[Start of section]

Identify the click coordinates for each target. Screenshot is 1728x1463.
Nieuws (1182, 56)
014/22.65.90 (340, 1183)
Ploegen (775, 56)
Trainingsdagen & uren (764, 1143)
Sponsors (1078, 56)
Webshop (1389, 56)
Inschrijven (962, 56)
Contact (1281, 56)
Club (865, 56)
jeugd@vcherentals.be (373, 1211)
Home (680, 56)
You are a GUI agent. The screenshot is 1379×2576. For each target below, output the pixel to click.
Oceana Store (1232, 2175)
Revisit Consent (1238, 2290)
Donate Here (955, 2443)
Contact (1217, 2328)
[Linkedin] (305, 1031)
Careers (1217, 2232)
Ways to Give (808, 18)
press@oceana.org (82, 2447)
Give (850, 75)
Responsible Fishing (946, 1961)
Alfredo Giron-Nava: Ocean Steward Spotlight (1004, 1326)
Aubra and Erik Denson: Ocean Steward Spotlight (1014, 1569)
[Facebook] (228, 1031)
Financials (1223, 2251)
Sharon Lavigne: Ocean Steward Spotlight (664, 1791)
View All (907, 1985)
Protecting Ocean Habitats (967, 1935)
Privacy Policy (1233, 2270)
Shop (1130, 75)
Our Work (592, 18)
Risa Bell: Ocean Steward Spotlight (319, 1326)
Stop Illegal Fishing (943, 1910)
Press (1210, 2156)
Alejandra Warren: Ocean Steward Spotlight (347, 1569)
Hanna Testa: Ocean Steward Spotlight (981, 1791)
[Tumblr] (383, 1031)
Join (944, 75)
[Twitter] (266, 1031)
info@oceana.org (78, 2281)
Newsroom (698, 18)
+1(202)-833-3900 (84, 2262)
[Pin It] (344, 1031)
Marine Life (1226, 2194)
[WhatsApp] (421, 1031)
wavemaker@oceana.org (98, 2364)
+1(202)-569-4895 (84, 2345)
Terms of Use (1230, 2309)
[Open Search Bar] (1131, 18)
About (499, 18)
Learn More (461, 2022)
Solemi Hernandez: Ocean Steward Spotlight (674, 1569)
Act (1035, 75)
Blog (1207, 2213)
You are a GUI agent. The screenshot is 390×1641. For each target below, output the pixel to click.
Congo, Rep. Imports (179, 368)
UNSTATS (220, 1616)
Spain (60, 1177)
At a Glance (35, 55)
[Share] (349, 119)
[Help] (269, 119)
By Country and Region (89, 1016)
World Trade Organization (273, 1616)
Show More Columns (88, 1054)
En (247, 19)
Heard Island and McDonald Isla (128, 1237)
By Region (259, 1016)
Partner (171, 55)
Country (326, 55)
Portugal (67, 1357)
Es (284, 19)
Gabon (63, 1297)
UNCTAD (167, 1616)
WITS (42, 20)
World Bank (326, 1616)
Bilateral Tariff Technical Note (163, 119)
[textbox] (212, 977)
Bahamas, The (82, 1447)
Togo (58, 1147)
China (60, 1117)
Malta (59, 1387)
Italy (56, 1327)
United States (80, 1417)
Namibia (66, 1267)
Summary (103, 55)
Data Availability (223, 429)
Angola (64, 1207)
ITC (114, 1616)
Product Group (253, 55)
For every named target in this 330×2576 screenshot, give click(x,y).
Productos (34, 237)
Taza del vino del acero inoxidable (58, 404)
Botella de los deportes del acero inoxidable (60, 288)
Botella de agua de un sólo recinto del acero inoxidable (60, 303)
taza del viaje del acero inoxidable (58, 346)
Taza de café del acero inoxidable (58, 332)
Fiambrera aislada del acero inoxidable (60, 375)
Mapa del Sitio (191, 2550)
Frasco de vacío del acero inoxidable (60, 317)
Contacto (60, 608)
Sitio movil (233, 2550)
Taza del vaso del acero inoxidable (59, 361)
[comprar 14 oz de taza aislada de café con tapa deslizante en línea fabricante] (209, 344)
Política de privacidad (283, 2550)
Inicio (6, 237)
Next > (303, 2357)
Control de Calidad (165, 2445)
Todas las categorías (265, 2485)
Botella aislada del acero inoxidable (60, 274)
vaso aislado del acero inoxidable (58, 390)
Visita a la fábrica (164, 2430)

[End of section]

[EXERCISE DETAILS] Find and show each line of the listing with the word "Botella".

[RESULT OF THE EXERCISE]
Botella de los deportes del acero inoxidable (60, 288)
Botella de agua de un sólo recinto del acero inoxidable (60, 303)
Botella aislada del acero inoxidable (60, 274)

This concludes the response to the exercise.